Activity
When you write out the material, keep every line exactly as it is.

Available data
*** Begin section ***

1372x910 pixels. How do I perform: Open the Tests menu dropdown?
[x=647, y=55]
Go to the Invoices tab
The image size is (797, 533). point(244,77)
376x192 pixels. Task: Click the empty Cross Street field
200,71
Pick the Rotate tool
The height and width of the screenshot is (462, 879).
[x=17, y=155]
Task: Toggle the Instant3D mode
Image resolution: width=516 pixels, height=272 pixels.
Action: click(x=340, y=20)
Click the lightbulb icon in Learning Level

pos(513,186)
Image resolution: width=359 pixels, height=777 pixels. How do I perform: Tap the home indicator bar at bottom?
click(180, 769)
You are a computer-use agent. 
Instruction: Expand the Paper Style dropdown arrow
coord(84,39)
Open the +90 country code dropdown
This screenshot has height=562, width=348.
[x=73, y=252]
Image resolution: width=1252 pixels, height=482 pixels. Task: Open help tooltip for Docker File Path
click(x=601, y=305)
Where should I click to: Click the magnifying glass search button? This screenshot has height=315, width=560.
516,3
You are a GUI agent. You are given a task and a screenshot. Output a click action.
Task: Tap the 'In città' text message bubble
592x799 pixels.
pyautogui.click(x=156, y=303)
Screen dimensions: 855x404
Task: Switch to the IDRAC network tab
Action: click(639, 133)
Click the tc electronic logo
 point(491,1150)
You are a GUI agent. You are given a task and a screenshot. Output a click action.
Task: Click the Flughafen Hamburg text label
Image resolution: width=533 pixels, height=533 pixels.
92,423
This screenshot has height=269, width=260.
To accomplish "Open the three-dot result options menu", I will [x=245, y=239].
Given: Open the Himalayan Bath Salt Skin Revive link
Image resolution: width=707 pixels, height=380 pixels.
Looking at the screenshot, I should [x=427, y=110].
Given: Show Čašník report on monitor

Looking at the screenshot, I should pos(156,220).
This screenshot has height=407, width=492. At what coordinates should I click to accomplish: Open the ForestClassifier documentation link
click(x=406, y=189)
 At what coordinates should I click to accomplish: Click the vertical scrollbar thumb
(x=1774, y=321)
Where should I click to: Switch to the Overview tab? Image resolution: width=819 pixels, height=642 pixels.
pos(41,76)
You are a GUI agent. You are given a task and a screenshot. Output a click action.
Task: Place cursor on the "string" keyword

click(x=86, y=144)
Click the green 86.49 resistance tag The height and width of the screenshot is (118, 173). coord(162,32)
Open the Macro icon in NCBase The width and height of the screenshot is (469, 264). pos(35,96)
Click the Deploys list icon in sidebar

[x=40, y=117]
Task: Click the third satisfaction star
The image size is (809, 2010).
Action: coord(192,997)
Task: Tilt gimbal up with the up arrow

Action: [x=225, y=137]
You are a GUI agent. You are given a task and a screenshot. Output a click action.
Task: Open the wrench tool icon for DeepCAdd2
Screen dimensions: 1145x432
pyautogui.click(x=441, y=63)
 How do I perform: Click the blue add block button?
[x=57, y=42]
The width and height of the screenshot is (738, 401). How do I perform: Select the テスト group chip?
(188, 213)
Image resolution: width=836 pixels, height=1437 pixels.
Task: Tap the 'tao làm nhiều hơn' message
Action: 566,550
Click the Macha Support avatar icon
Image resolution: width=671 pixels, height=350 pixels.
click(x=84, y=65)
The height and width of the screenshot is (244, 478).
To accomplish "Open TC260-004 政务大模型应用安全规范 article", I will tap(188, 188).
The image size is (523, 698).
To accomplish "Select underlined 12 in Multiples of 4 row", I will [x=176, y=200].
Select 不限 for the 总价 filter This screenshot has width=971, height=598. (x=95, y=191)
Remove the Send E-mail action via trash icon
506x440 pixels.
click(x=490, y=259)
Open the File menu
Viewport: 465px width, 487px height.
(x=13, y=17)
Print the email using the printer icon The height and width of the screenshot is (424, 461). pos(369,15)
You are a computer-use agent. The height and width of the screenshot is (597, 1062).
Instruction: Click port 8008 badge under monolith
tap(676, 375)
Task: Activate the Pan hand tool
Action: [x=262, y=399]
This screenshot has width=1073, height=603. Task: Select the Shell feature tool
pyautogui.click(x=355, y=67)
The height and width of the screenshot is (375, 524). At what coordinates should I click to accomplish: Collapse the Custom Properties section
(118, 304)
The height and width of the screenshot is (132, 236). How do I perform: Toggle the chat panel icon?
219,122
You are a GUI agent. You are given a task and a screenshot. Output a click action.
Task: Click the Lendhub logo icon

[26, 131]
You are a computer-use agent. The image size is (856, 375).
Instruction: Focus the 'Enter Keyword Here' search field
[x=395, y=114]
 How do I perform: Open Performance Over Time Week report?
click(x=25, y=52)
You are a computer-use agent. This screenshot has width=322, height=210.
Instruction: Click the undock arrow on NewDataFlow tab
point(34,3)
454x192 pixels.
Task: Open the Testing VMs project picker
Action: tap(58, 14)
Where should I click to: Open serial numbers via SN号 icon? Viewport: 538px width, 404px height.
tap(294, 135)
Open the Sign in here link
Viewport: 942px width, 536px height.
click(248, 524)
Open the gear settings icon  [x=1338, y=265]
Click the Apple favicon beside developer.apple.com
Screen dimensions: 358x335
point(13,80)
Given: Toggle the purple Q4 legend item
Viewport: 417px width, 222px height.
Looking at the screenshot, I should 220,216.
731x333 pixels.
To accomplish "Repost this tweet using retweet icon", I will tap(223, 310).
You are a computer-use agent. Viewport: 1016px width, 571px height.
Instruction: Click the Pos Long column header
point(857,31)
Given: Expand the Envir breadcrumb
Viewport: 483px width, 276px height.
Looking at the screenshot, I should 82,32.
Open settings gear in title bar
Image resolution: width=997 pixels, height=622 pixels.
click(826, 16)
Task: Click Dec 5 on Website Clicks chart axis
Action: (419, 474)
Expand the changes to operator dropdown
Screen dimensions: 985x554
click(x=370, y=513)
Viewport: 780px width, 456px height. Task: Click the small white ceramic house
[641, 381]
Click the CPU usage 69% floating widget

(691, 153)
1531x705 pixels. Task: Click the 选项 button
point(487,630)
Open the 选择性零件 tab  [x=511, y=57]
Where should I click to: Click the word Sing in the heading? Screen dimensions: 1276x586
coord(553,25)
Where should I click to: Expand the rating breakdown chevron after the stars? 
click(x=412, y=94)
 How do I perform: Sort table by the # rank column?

*** End section ***

Solution for this task
1372x910 pixels. How do I perform: Open the Tests menu dropdown?
[x=647, y=55]
Go to the Invoices tab
The image size is (797, 533). point(244,77)
376x192 pixels. Task: Click the empty Cross Street field
200,71
Pick the Rotate tool
The height and width of the screenshot is (462, 879).
[x=17, y=155]
Task: Toggle the Instant3D mode
Image resolution: width=516 pixels, height=272 pixels.
Action: click(x=340, y=20)
Click the lightbulb icon in Learning Level

pos(513,186)
Image resolution: width=359 pixels, height=777 pixels. How do I perform: Tap the home indicator bar at bottom?
click(180, 769)
You are a computer-use agent. 
Instruction: Expand the Paper Style dropdown arrow
coord(84,39)
Open the +90 country code dropdown
This screenshot has height=562, width=348.
[x=73, y=252]
Image resolution: width=1252 pixels, height=482 pixels. Task: Open help tooltip for Docker File Path
click(x=601, y=305)
Where should I click to: Click the magnifying glass search button? This screenshot has height=315, width=560.
516,3
You are a GUI agent. You are given a task and a screenshot. Output a click action.
Task: Tap the 'In città' text message bubble
592x799 pixels.
pyautogui.click(x=156, y=303)
Screen dimensions: 855x404
Task: Switch to the IDRAC network tab
Action: click(639, 133)
Click the tc electronic logo
 point(491,1150)
You are a GUI agent. You are given a task and a screenshot. Output a click action.
Task: Click the Flughafen Hamburg text label
Image resolution: width=533 pixels, height=533 pixels.
92,423
This screenshot has height=269, width=260.
To accomplish "Open the three-dot result options menu", I will [x=245, y=239].
Given: Open the Himalayan Bath Salt Skin Revive link
Image resolution: width=707 pixels, height=380 pixels.
Looking at the screenshot, I should [x=427, y=110].
Given: Show Čašník report on monitor

Looking at the screenshot, I should pos(156,220).
This screenshot has height=407, width=492. At what coordinates should I click to accomplish: Open the ForestClassifier documentation link
click(x=406, y=189)
 At what coordinates should I click to accomplish: Click the vertical scrollbar thumb
(x=1774, y=321)
Where should I click to: Switch to the Overview tab? Image resolution: width=819 pixels, height=642 pixels.
pos(41,76)
You are a GUI agent. You are given a task and a screenshot. Output a click action.
Task: Place cursor on the "string" keyword

click(x=86, y=144)
Click the green 86.49 resistance tag The height and width of the screenshot is (118, 173). coord(162,32)
Open the Macro icon in NCBase The width and height of the screenshot is (469, 264). pos(35,96)
Click the Deploys list icon in sidebar

[x=40, y=117]
Task: Click the third satisfaction star
The image size is (809, 2010).
Action: coord(192,997)
Task: Tilt gimbal up with the up arrow

Action: [x=225, y=137]
You are a GUI agent. You are given a task and a screenshot. Output a click action.
Task: Open the wrench tool icon for DeepCAdd2
Screen dimensions: 1145x432
pyautogui.click(x=441, y=63)
 How do I perform: Click the blue add block button?
[x=57, y=42]
The width and height of the screenshot is (738, 401). How do I perform: Select the テスト group chip?
(188, 213)
Image resolution: width=836 pixels, height=1437 pixels.
Task: Tap the 'tao làm nhiều hơn' message
Action: 566,550
Click the Macha Support avatar icon
Image resolution: width=671 pixels, height=350 pixels.
click(x=84, y=65)
The height and width of the screenshot is (244, 478).
To accomplish "Open TC260-004 政务大模型应用安全规范 article", I will tap(188, 188).
The image size is (523, 698).
To accomplish "Select underlined 12 in Multiples of 4 row", I will [x=176, y=200].
Select 不限 for the 总价 filter This screenshot has width=971, height=598. (x=95, y=191)
Remove the Send E-mail action via trash icon
506x440 pixels.
click(x=490, y=259)
Open the File menu
Viewport: 465px width, 487px height.
(x=13, y=17)
Print the email using the printer icon The height and width of the screenshot is (424, 461). pos(369,15)
You are a computer-use agent. The height and width of the screenshot is (597, 1062).
Instruction: Click port 8008 badge under monolith
tap(676, 375)
Task: Activate the Pan hand tool
Action: [x=262, y=399]
This screenshot has width=1073, height=603. Task: Select the Shell feature tool
pyautogui.click(x=355, y=67)
The height and width of the screenshot is (375, 524). At what coordinates should I click to accomplish: Collapse the Custom Properties section
(118, 304)
The height and width of the screenshot is (132, 236). How do I perform: Toggle the chat panel icon?
219,122
You are a GUI agent. You are given a task and a screenshot. Output a click action.
Task: Click the Lendhub logo icon

[26, 131]
You are a computer-use agent. The image size is (856, 375).
Instruction: Focus the 'Enter Keyword Here' search field
[x=395, y=114]
 How do I perform: Open Performance Over Time Week report?
click(x=25, y=52)
You are a computer-use agent. This screenshot has width=322, height=210.
Instruction: Click the undock arrow on NewDataFlow tab
point(34,3)
454x192 pixels.
Task: Open the Testing VMs project picker
Action: tap(58, 14)
Where should I click to: Open serial numbers via SN号 icon? Viewport: 538px width, 404px height.
tap(294, 135)
Open the Sign in here link
Viewport: 942px width, 536px height.
click(248, 524)
Open the gear settings icon  [x=1338, y=265]
Click the Apple favicon beside developer.apple.com
Screen dimensions: 358x335
point(13,80)
Given: Toggle the purple Q4 legend item
Viewport: 417px width, 222px height.
Looking at the screenshot, I should 220,216.
731x333 pixels.
To accomplish "Repost this tweet using retweet icon", I will tap(223, 310).
You are a computer-use agent. Viewport: 1016px width, 571px height.
Instruction: Click the Pos Long column header
point(857,31)
Given: Expand the Envir breadcrumb
Viewport: 483px width, 276px height.
Looking at the screenshot, I should 82,32.
Open settings gear in title bar
Image resolution: width=997 pixels, height=622 pixels.
click(826, 16)
Task: Click Dec 5 on Website Clicks chart axis
Action: (419, 474)
Expand the changes to operator dropdown
Screen dimensions: 985x554
click(x=370, y=513)
Viewport: 780px width, 456px height. Task: Click the small white ceramic house
[641, 381]
Click the CPU usage 69% floating widget

(691, 153)
1531x705 pixels. Task: Click the 选项 button
point(487,630)
Open the 选择性零件 tab  [x=511, y=57]
Where should I click to: Click the word Sing in the heading? Screen dimensions: 1276x586
coord(553,25)
Where should I click to: Expand the rating breakdown chevron after the stars? 
click(x=412, y=94)
 How do I perform: Sort table by the # rank column?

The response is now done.